こちらの続編では、前作で大学生だった二人が就職して社会人に。社会人になってからの二人の恋模様とご飯はどうなるのか──?
「アキはハルとごはんを食べたい おかわり!」は全5巻で完結しています。
「ひだまりが聴こえる」文乃ゆき
難聴のせいで何かと誤解を受け周囲とうまく馴染めない大学生の航平は、いつしか人と距離を置くようになっていた。そんな時に出会った同級生の太一。バカみたいに明るい性格で思ったことを何でも口にする彼から「聴こえないのはお前のせいじゃないだろ!」と言われ、航平はその言葉に心の底から救われて……。友達以上、恋人未満。太一との出会いが航平を変えていく。
引用:「ひだまりが聴こえる」あらすじより
難聴を抱え孤立気味の大学生・航平と、明るい同級生・太一。
孤独に生きていた航平が、まぶしい太陽のような太一と出会い惹かれていく物語。
二人の出会いから揺れ動いていく心の機微、変化していく関係性が丁寧に描かれています。
一冊あるいは一話の中で、出会って、体の関係を持って── と展開が詰め込まれがちなBL作品の中では贅沢と思えるほど、二人の仲はゆっくりゆっくりと進んでいきます。
(個人的には即!体の関係!そこから色々!な展開のBL作品も大好きですが)
それがまた、一人の人と人が距離を縮めて恋に落ちていくリアルさを生んでいて「ひだまりが聴こえる」という作品の魅力にもなっています。

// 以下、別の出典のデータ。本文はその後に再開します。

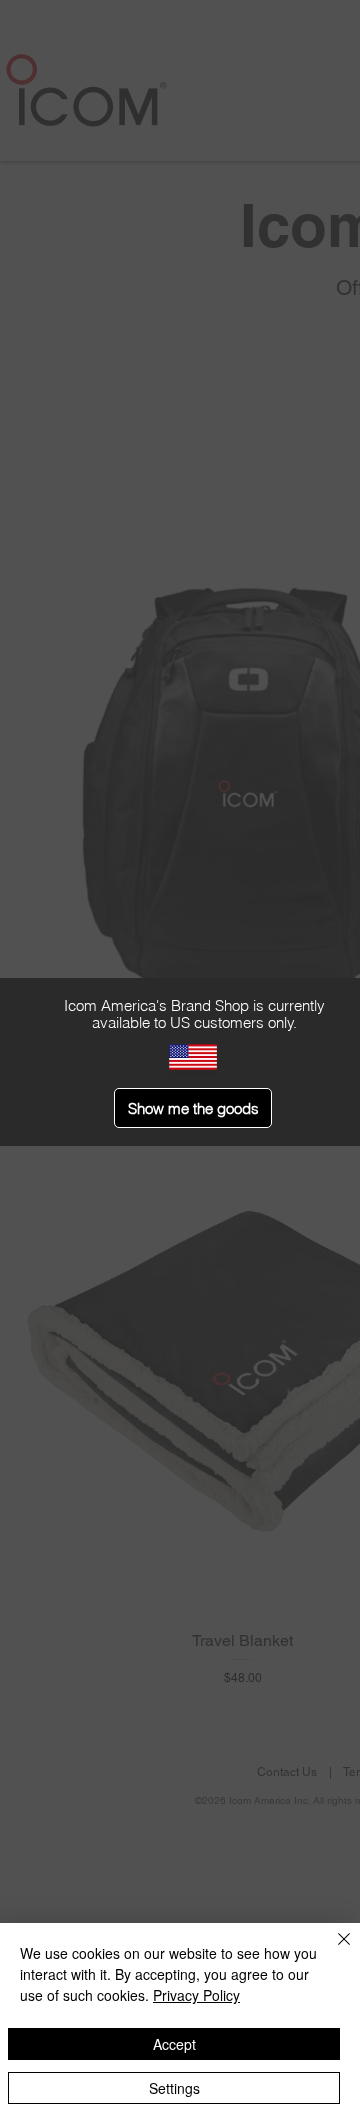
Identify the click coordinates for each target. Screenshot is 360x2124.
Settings (174, 2088)
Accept (174, 2044)
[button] (193, 1108)
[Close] (332, 1951)
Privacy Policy (196, 1995)
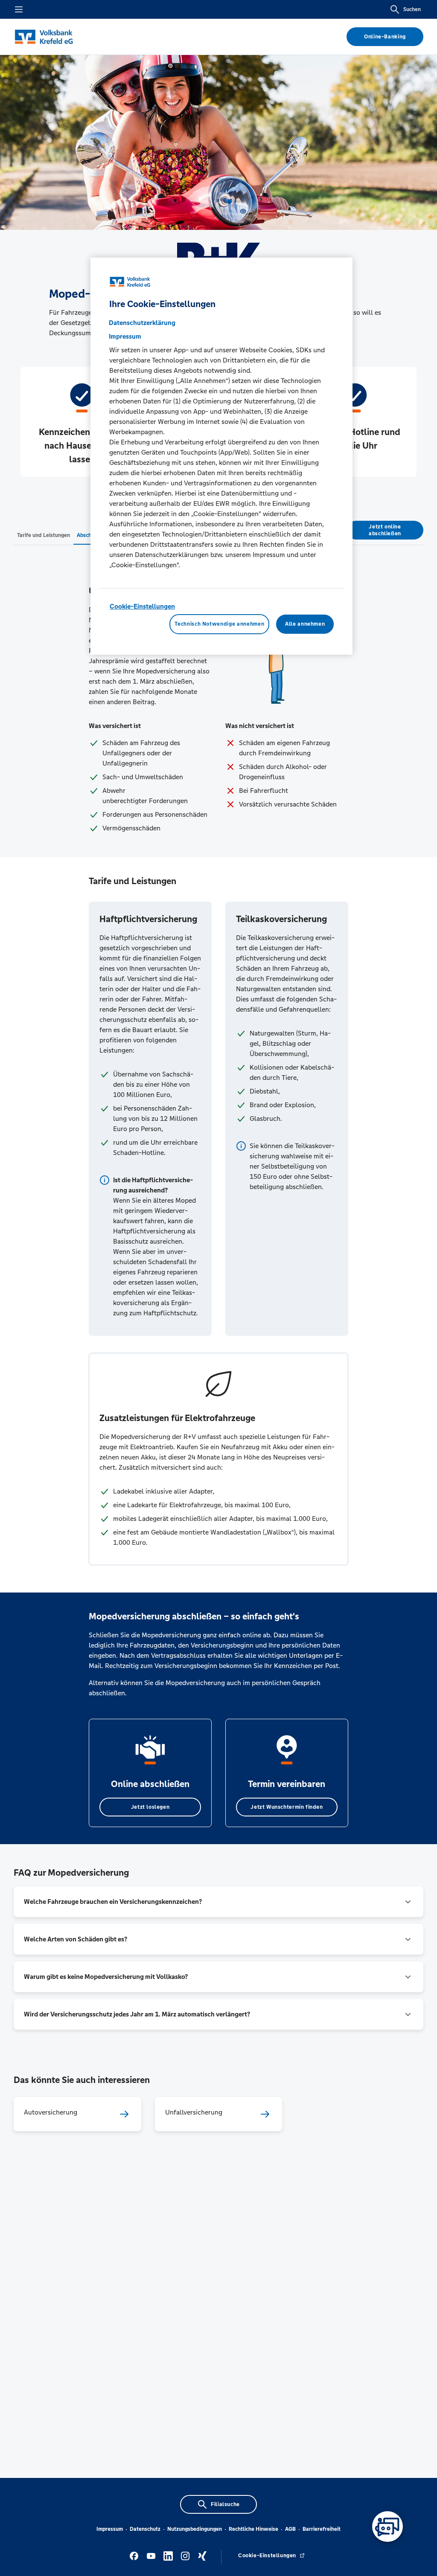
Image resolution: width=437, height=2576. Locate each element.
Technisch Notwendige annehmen (219, 624)
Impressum (109, 2529)
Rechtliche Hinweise (253, 2529)
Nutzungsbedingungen (194, 2529)
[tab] (43, 535)
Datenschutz (145, 2529)
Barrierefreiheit (322, 2529)
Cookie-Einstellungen (142, 606)
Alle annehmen (305, 624)
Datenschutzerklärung (142, 323)
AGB (290, 2529)
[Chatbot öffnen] (387, 2526)
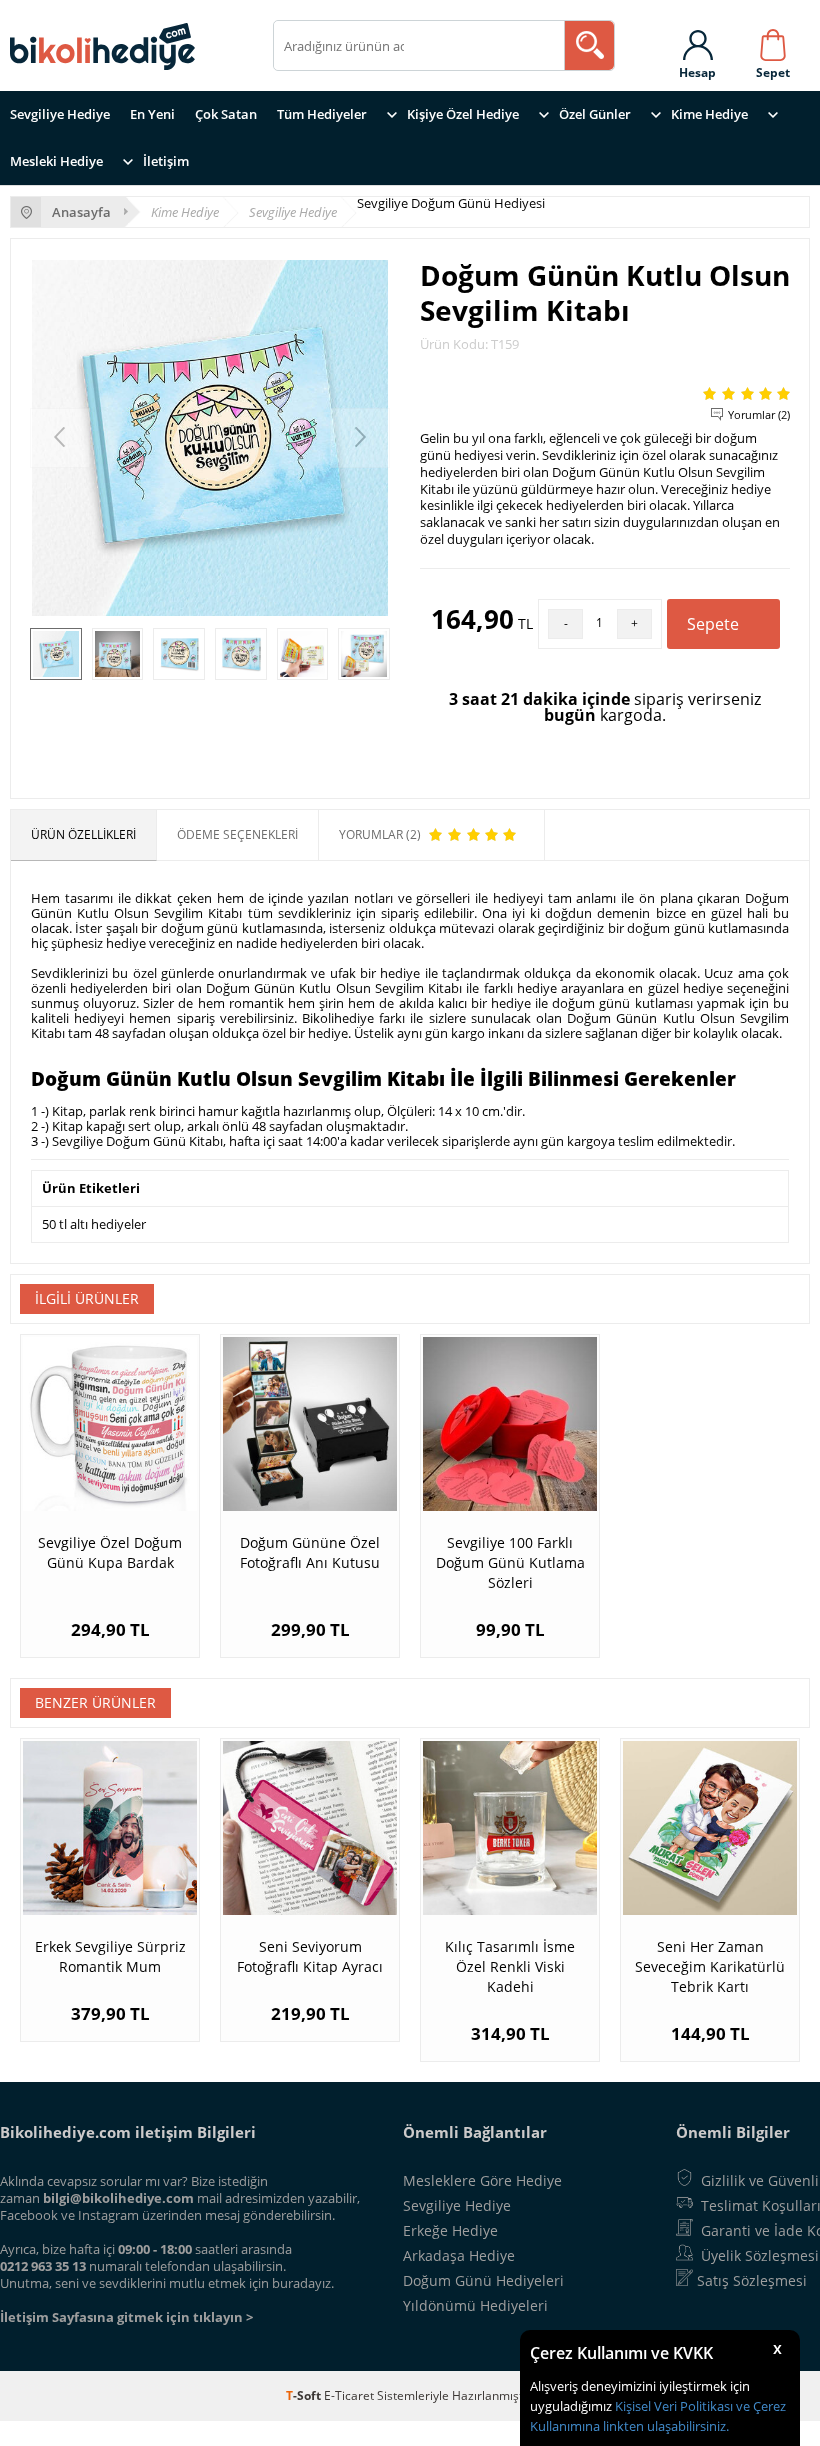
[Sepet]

読み進めるうちに、タイトルの「ひだまりが聴こえる」の意味に思いをはせてじんときました。
難聴の航平にも、まっすぐ大きな太一の声はよく届く。いつでもそのまっすぐさで向かい合い寄り添ってくれる太一は、航平にとって“ひだまり”のような温かな存在で。
ひだまり(=太一の声、太一の存在)が聴こえる、という意味合いなのかなと。
「ひだまりが聴こえる」は、シリーズとしてタイトル違いで複数巻発売されています。
発売順は以下の通り。
▼「ひだまりが聴こえる」シリーズの順番(※上から順に発売日が古いもの→新しいもの)
- ひだまりが聴こえる
- ひだまりが聴こえる-幸福論-
- ひだまりが聴こえる-リミット-1巻~3巻
- ひだまりが聴こえる-春夏秋冬-1巻~4巻
2026年4月現在の単行本の最新刊は「ひだまりが聴こえる-春夏秋冬-」の4巻となっています。
おすすめのプラトニックな健全BLをご紹介してきました。
どれも魅力的な作品ですので、気になった方はぜひ読んでみてください。